What this task involves: Your job is to print, exactly, the lines in the data below from the line with "Task: Open the File menu" through the line with "Clear the Cuenta", both included, and to omit any picture.

Records shown:
------------

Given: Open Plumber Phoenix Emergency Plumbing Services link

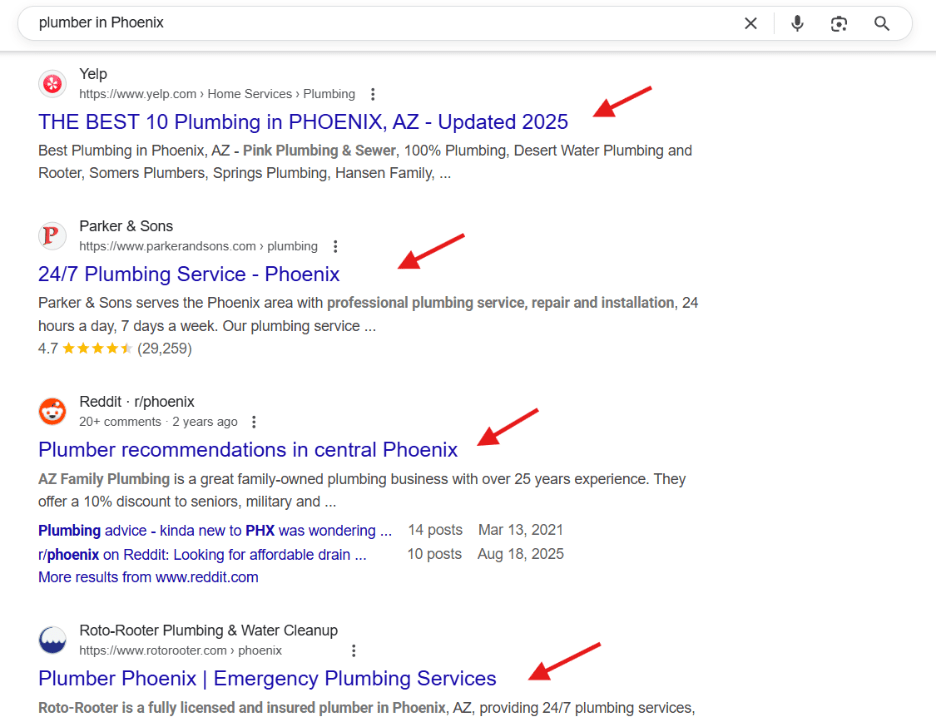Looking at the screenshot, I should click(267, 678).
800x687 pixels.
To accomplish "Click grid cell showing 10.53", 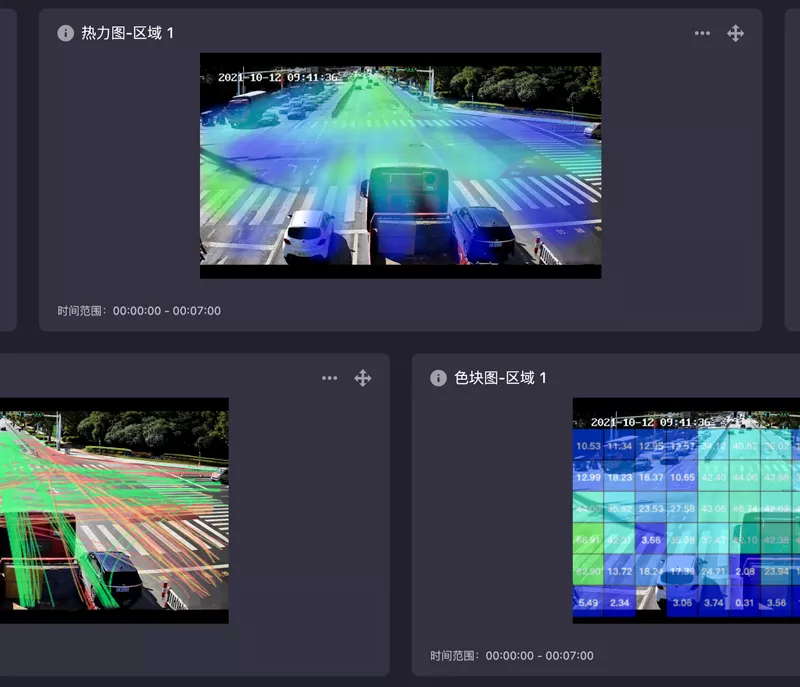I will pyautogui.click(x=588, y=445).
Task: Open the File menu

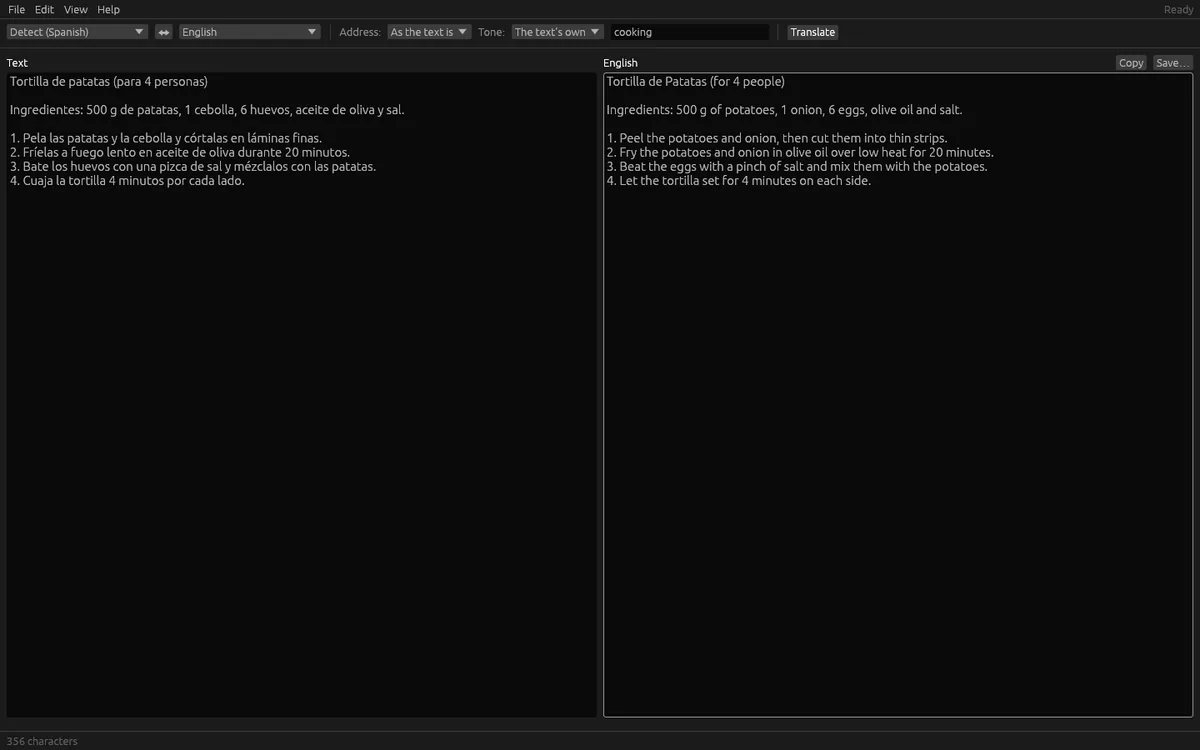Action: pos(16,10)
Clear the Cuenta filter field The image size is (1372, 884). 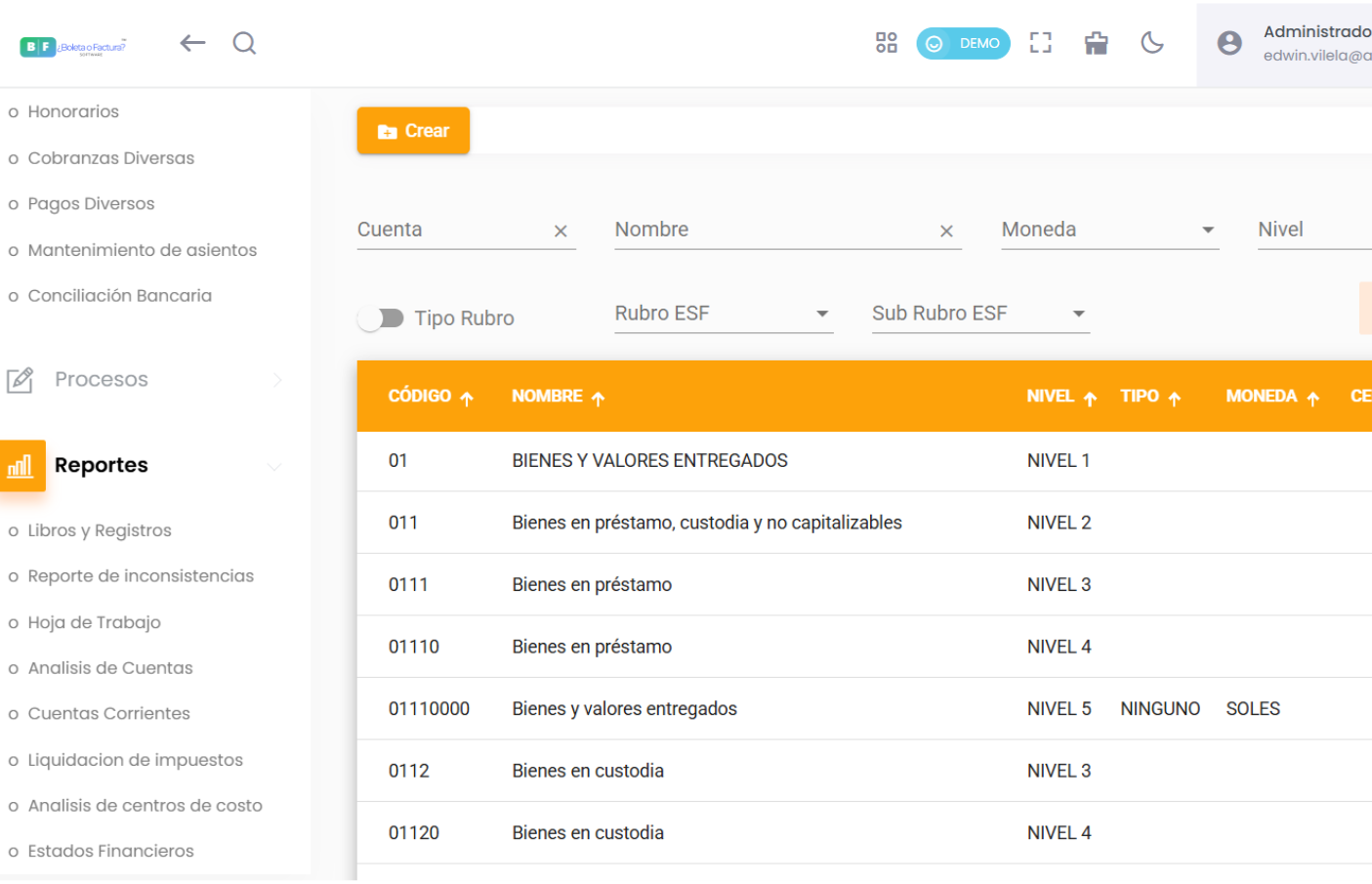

------------

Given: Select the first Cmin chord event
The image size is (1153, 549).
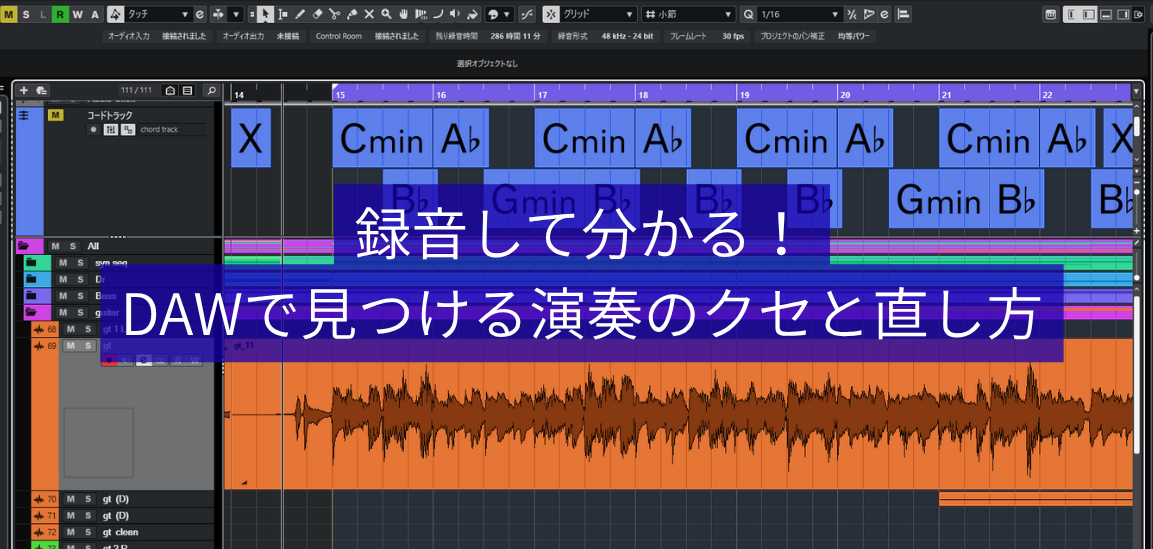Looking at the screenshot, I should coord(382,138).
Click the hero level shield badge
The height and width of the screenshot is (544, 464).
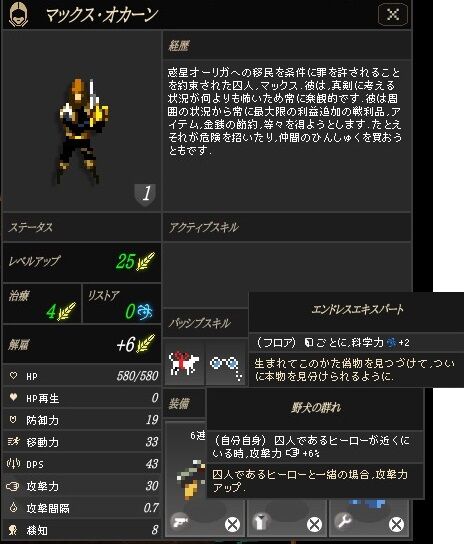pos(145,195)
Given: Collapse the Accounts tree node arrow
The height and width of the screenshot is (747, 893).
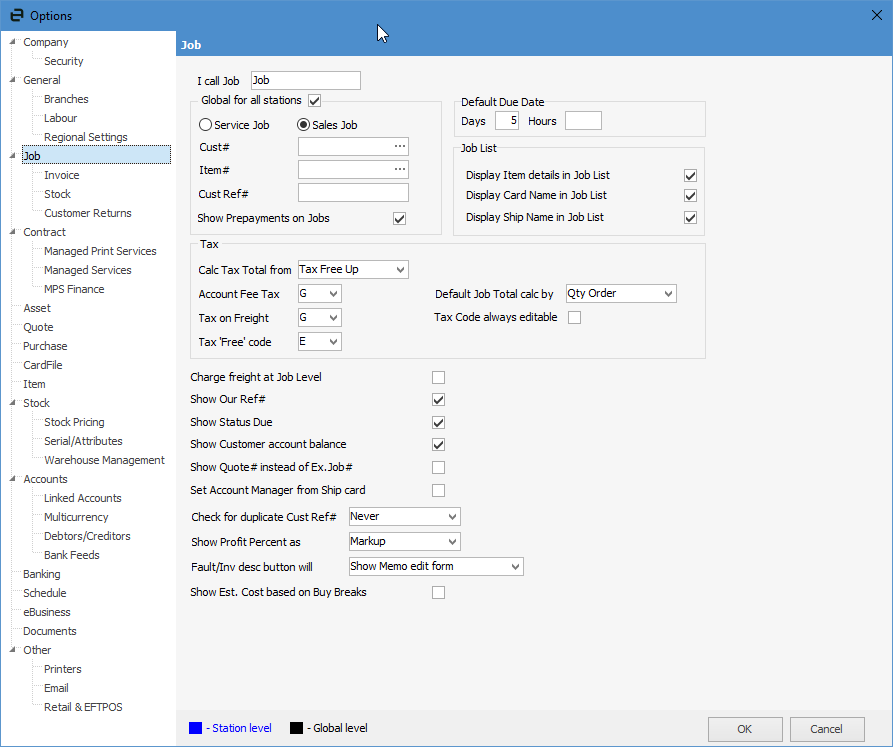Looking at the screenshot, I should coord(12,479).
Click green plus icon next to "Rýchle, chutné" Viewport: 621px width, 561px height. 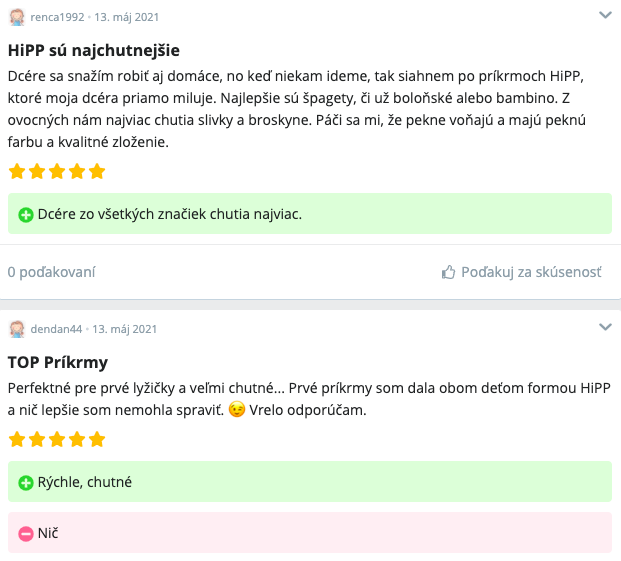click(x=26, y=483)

------------

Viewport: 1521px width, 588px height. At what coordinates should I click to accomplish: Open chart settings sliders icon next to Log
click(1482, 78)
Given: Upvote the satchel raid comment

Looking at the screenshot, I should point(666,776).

------------

Answer space:
Task: Open the File menu

Action: pos(16,10)
Clear the Cuenta filter field The image size is (1372, 884). 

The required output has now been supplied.